In the meantime, he got a job—his first outside of music—watering plants in office buildings. When that proved too boring, he went back to school, earned a graduate degree in social work and contemplated life as a psychologist and musician. Music won out. In 1990, Steve Winwood asked him to join him on tour. Bramblett agreed, but first he had to scramble to find a saxophone and get his lip in shape. It had been that long.

click to enlarge PHOTO COURTESY OF CALABRO MUSIC MEDIA
  • Photo Courtesy of Calabro Music Media
Another decade would pass before Bramblett went full-on solo again, reemerging in 2001 with No More Mr. Lucky on New West. It was the first music he made sober. The record didn’t make much of a splash initially, but when Bonnie Raitt covered the haunting “God Was in the Water,” it seemed to announce that Bramblett was indeed back.

“It may not have the craziness of writing on drugs, or alcohol, the abandon you can sometimes get to,” Bramblett says, “but it has an authenticity now that I wouldn't trade for anything.”

So, what would it take for Bramblett, more than a decade later, to play to audiences larger than the typical 100–200 people?
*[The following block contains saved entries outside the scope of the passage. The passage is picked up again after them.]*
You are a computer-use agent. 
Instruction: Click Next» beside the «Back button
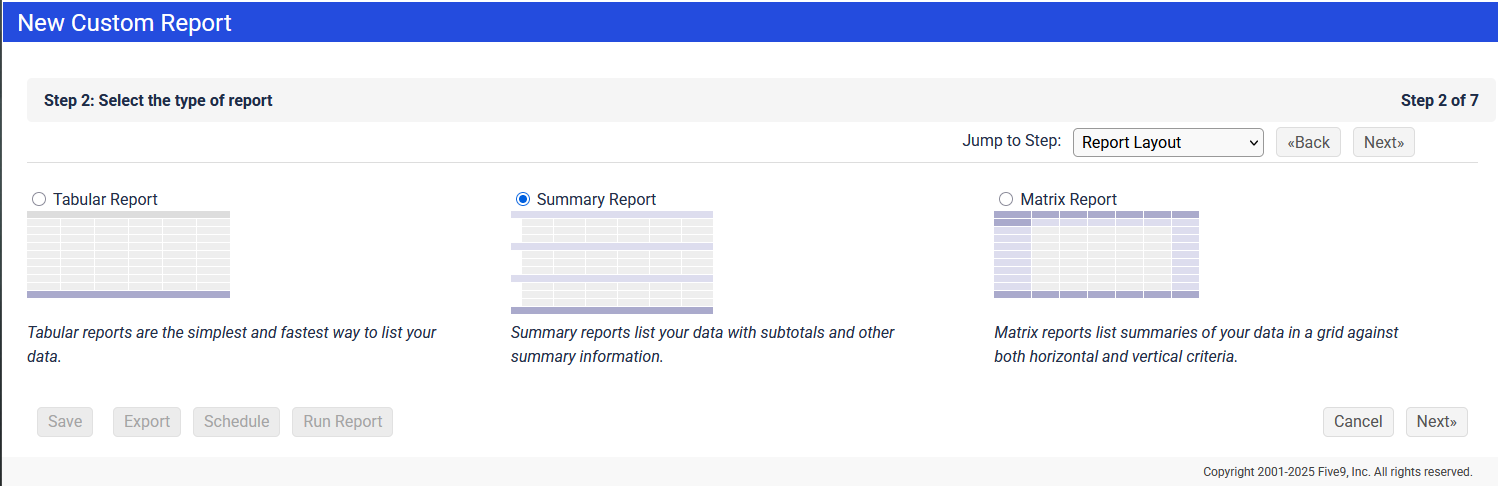pyautogui.click(x=1383, y=142)
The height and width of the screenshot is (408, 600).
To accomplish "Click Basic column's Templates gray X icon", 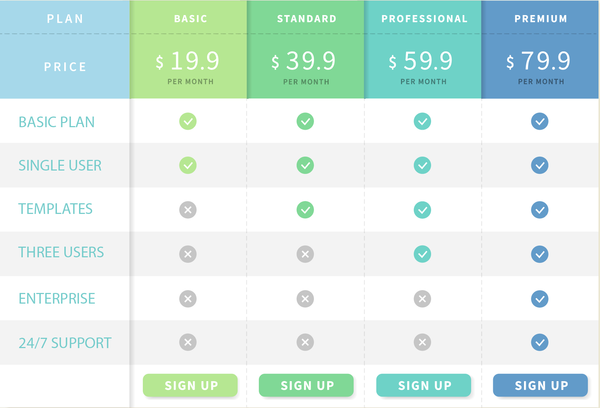I will [188, 209].
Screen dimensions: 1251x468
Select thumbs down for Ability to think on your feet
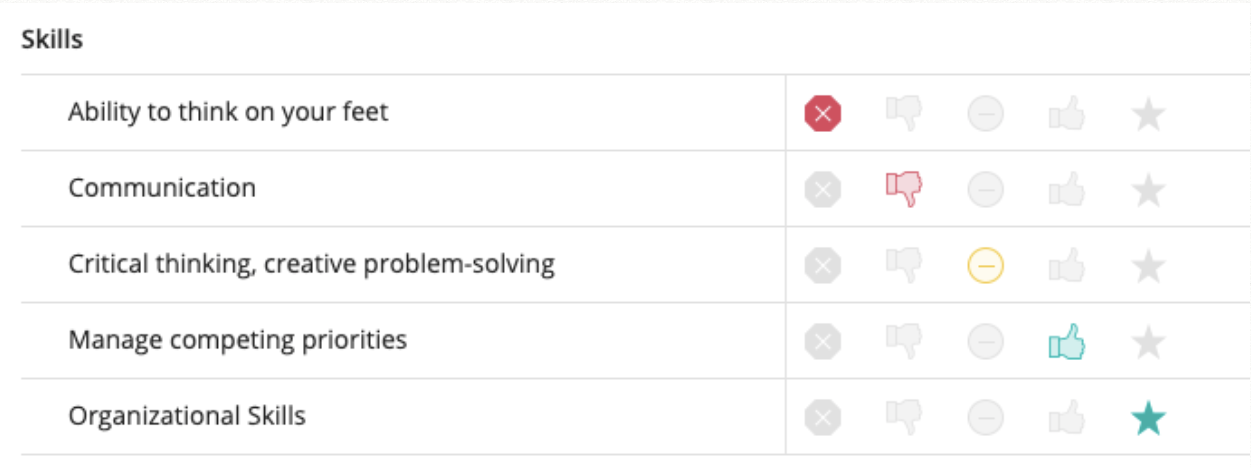(x=904, y=113)
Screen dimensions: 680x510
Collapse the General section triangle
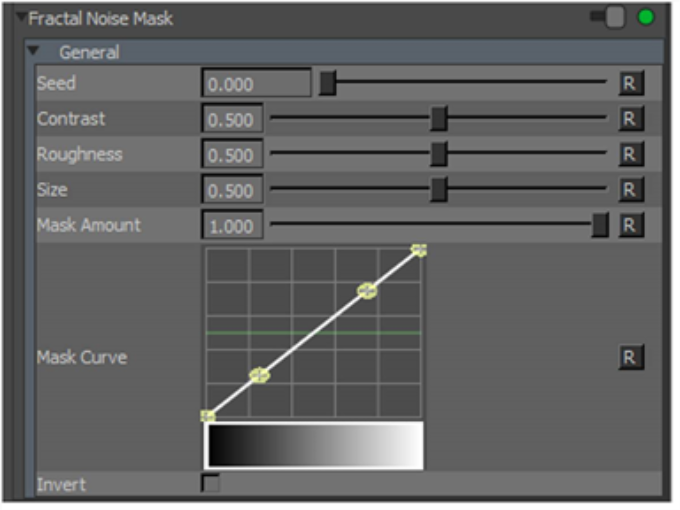34,51
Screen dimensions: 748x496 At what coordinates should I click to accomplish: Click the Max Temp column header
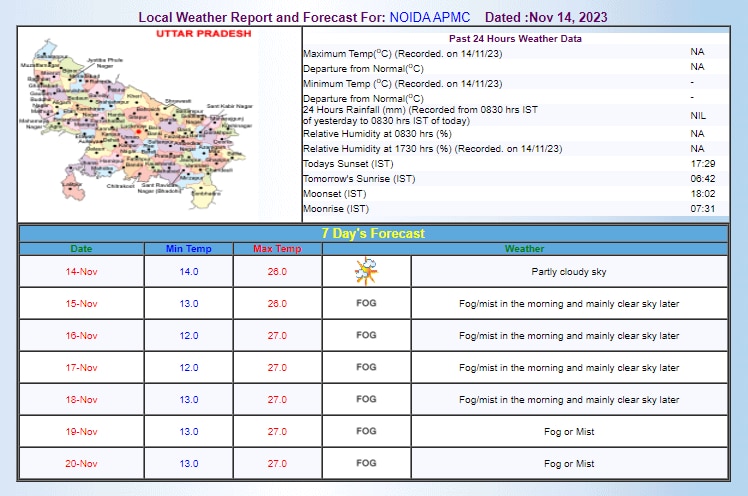[277, 249]
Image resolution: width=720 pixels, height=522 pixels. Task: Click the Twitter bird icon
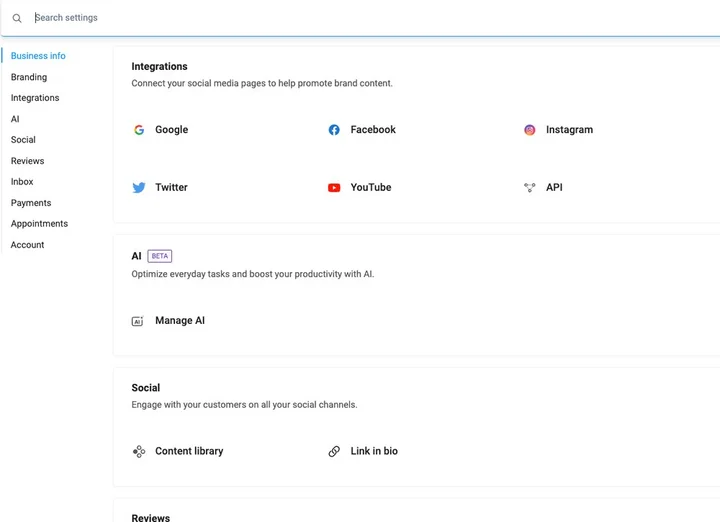click(x=139, y=188)
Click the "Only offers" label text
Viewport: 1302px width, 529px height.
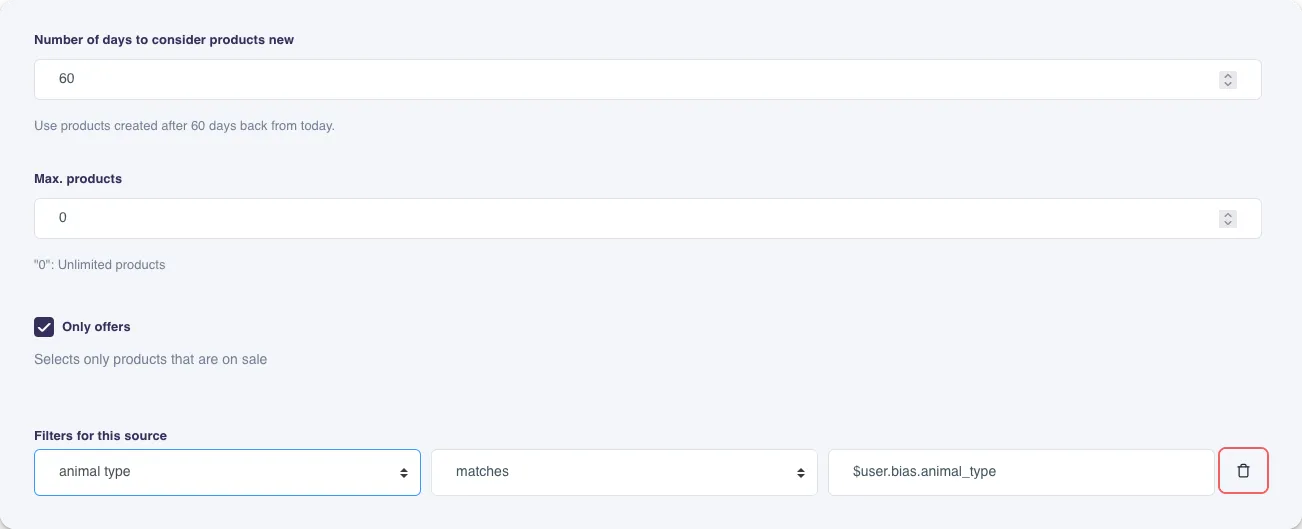96,327
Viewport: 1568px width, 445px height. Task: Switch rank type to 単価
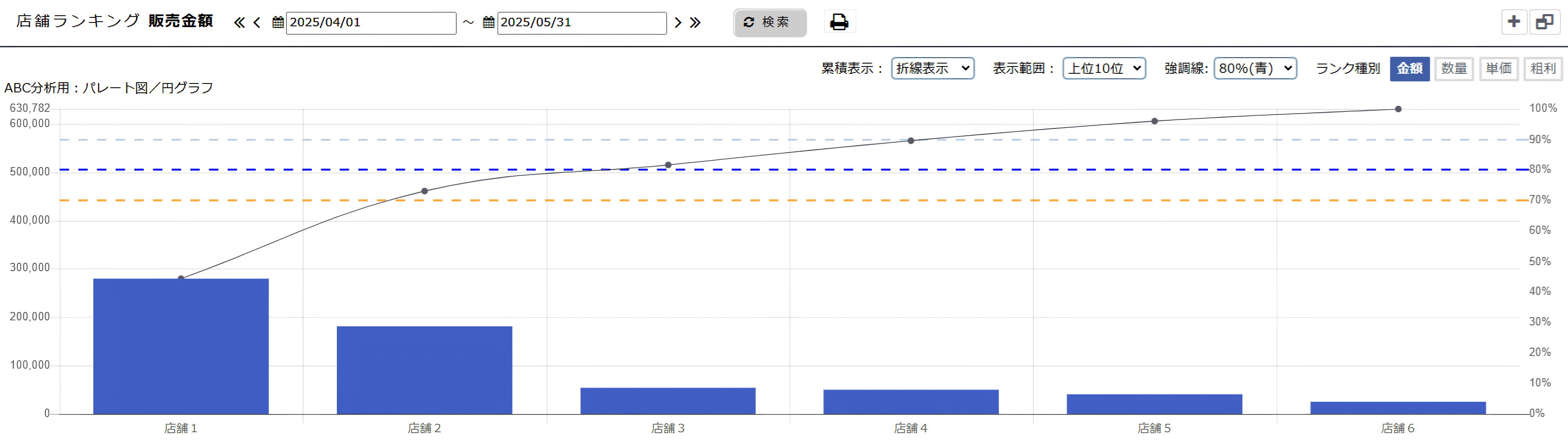[1498, 69]
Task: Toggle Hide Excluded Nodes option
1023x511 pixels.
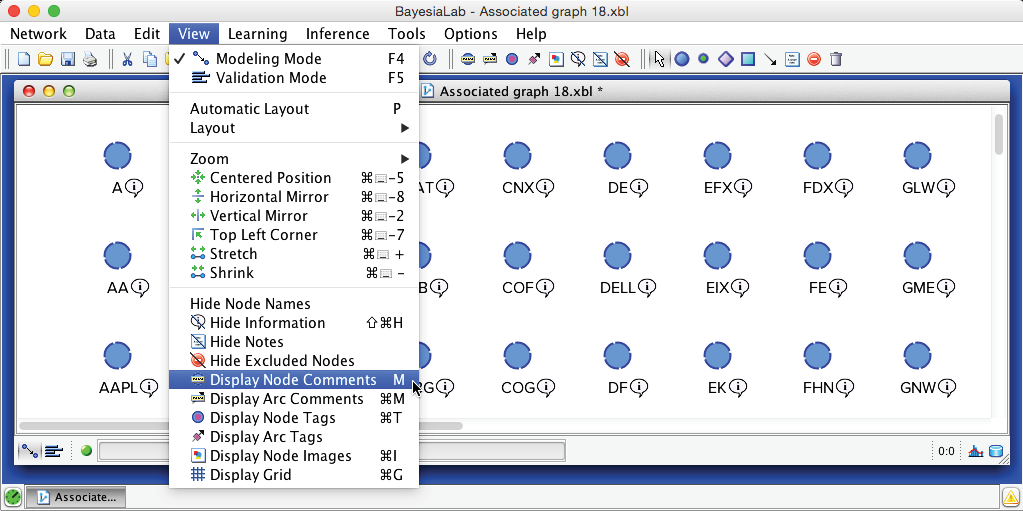Action: 281,361
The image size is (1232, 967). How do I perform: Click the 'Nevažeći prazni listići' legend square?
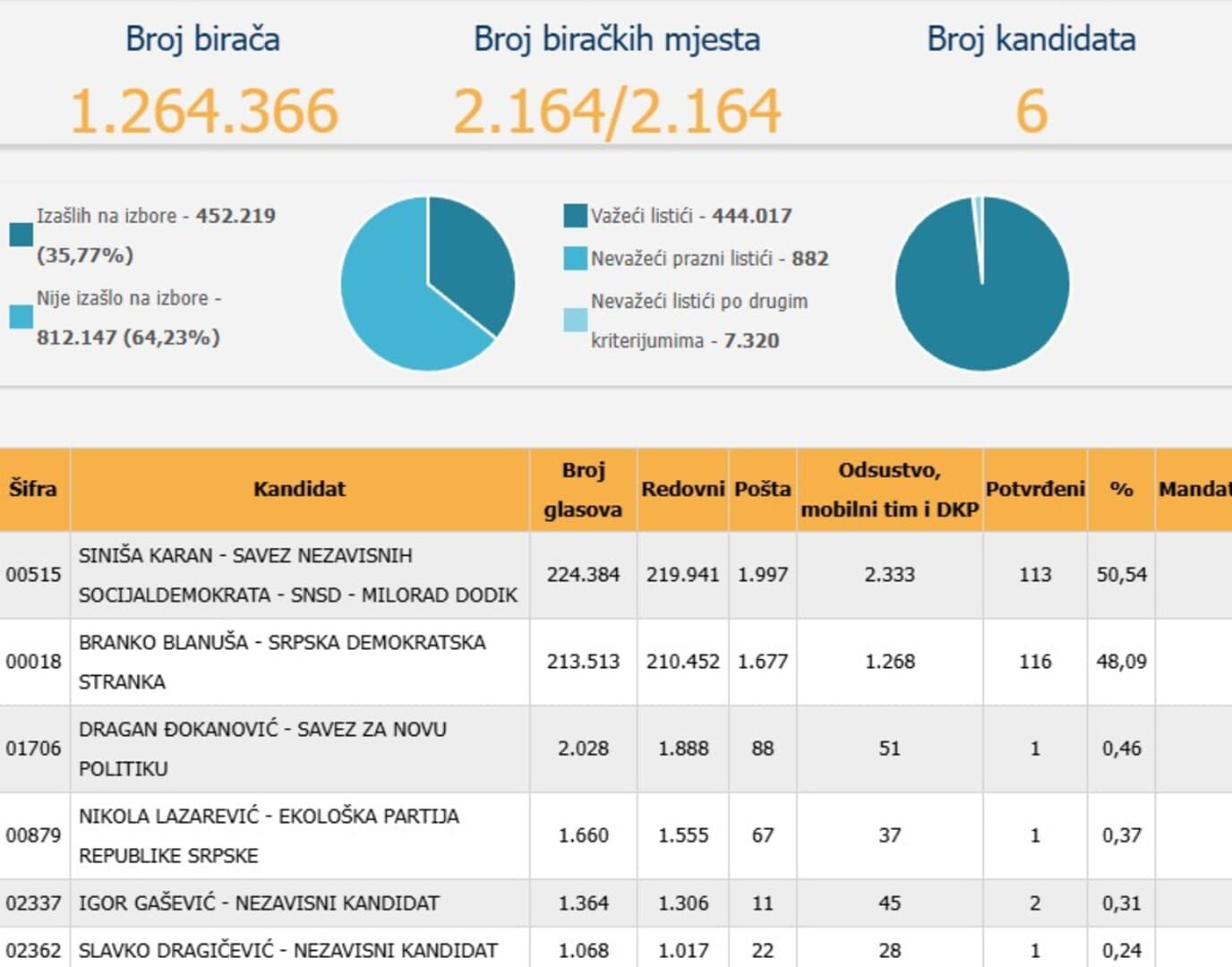coord(575,259)
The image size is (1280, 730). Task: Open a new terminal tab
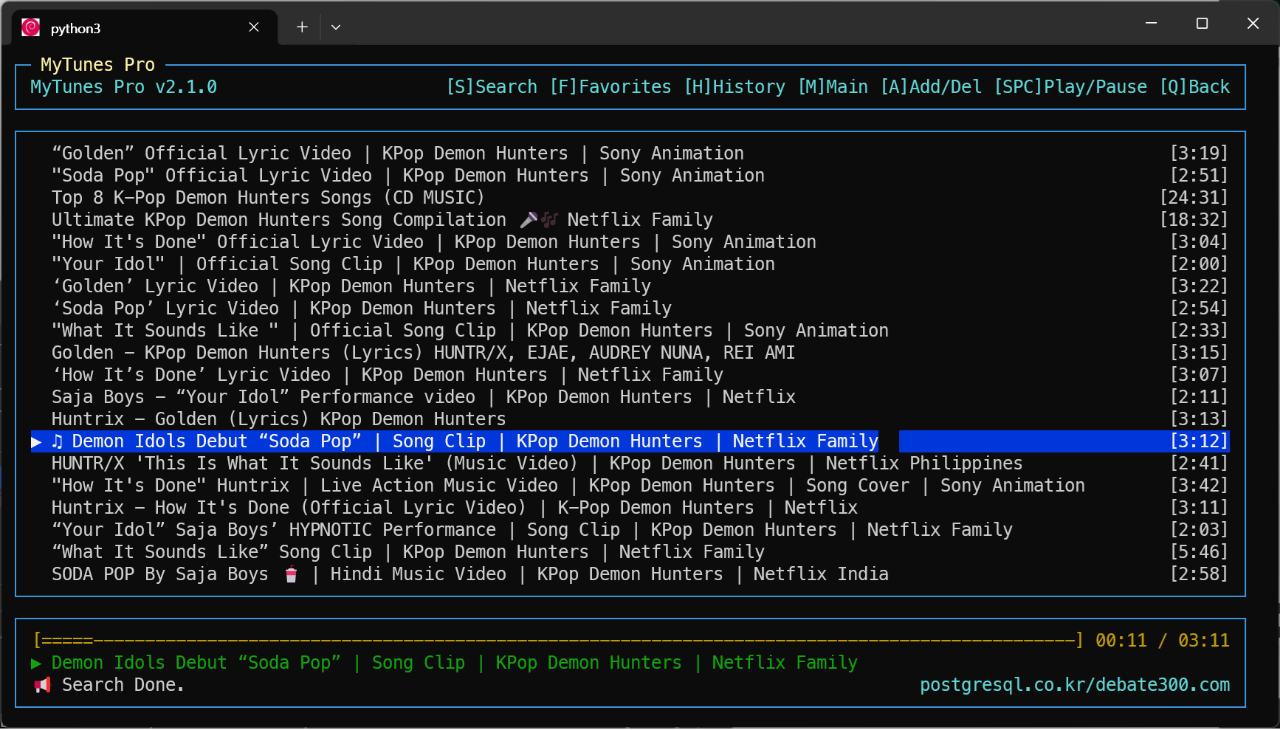pos(302,27)
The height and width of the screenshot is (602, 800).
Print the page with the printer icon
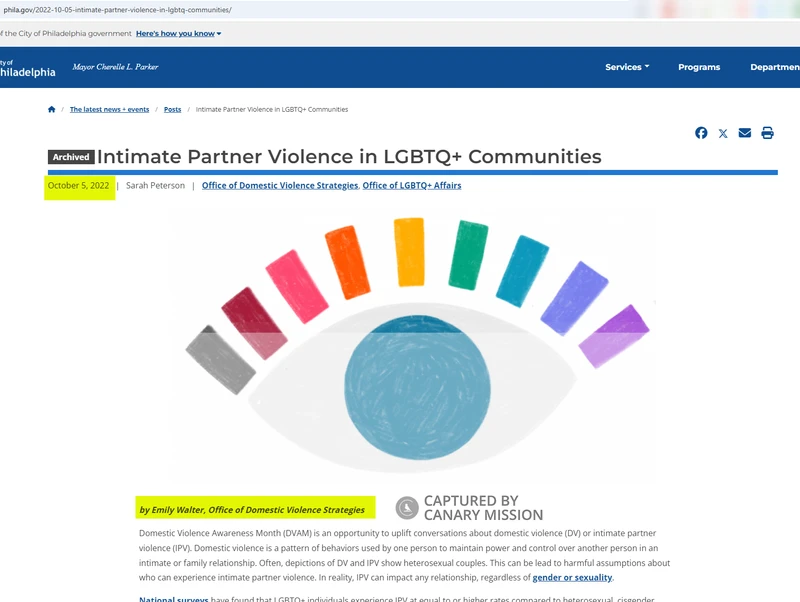click(x=767, y=133)
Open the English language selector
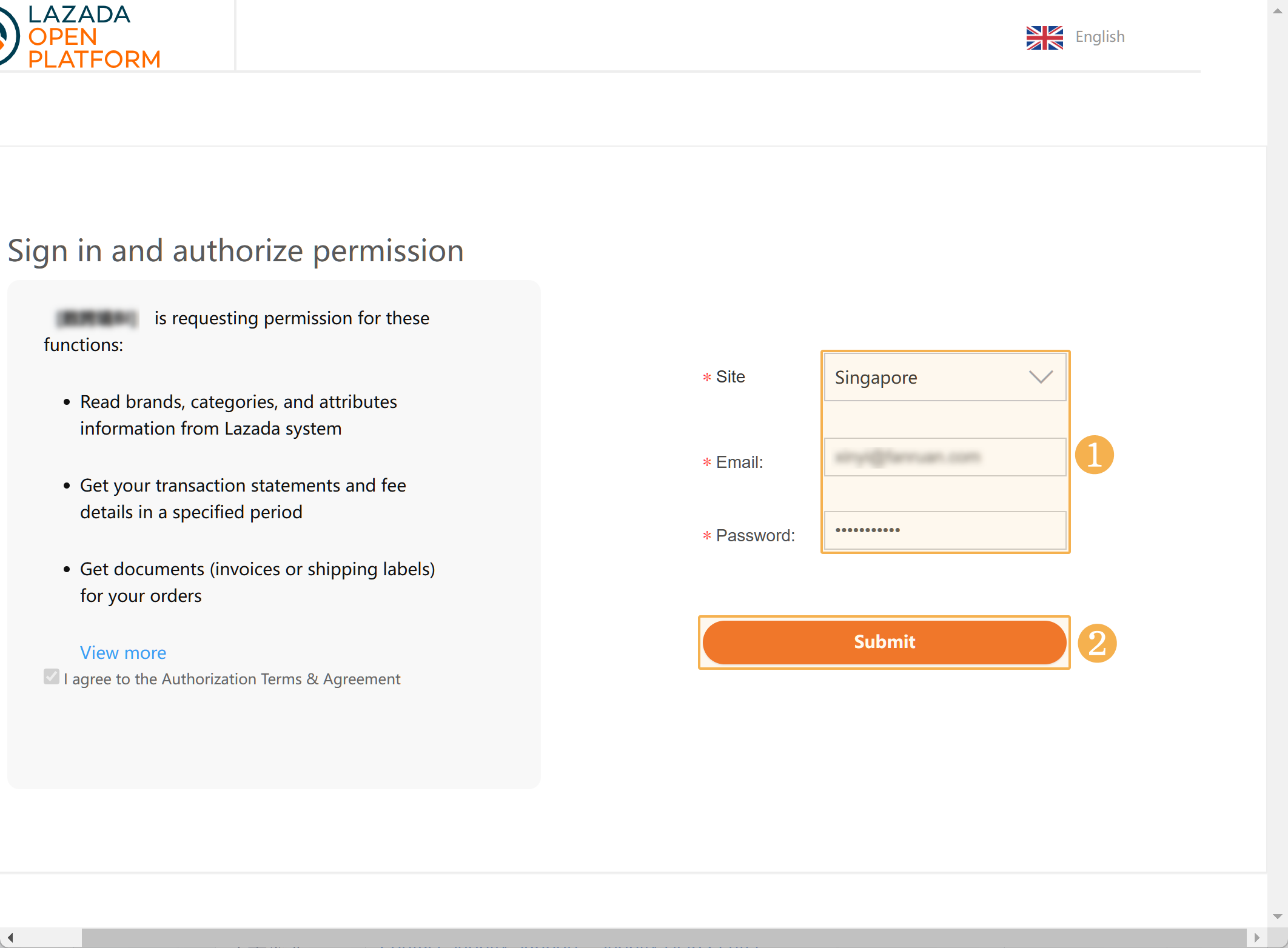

A Springsteen cover? A breakout performance on The Late Show like Future Islands? (Not likely, as Bramblett is not much of a dancer.) The more realistic platform is cable TV. After all, Bramblett’s sweet spot is writing the kind of dire-sounding swamp blues songs that have become de rigeur for series such as The Sopranos, The Wire and True Detective. The fact is, were “Dead in the Water” to be picked up by a TV series, his life may change radically.

“We might could get a new van, then, you know? Wouldn’t have to worry about breaking down,” he says with a laugh. “But yeah, everybody says that: ‘You need to get into some kind of advertising theme or a movie theme or an HBO theme.’ But it’s not like that’s a new thought. Everybody’s trying to do that.”

As he gears up to tour behind Devil Music, Bramblett’s not really thinking about monetizing his assets. He’s thinking about the logistics of playing this new crop of songs on the road. And he’s thinking beyond that, about the fact that pretty soon he’ll have to get out of performance mode and into receptive mode because he’ll need some new songs. Bramblett’s not the type who can just wake up with a song in his head.

“Everything is humbling these days,” he says. “Getting older, not selling many records, not having a huge crowd of people come see you: all that stuff is humbling. But I know I’m making good music.”

The Randall Bramblett Band plays Southland Ballroom Saturday, Sept. 26, at 7 p.m. Tickets are $15–$18.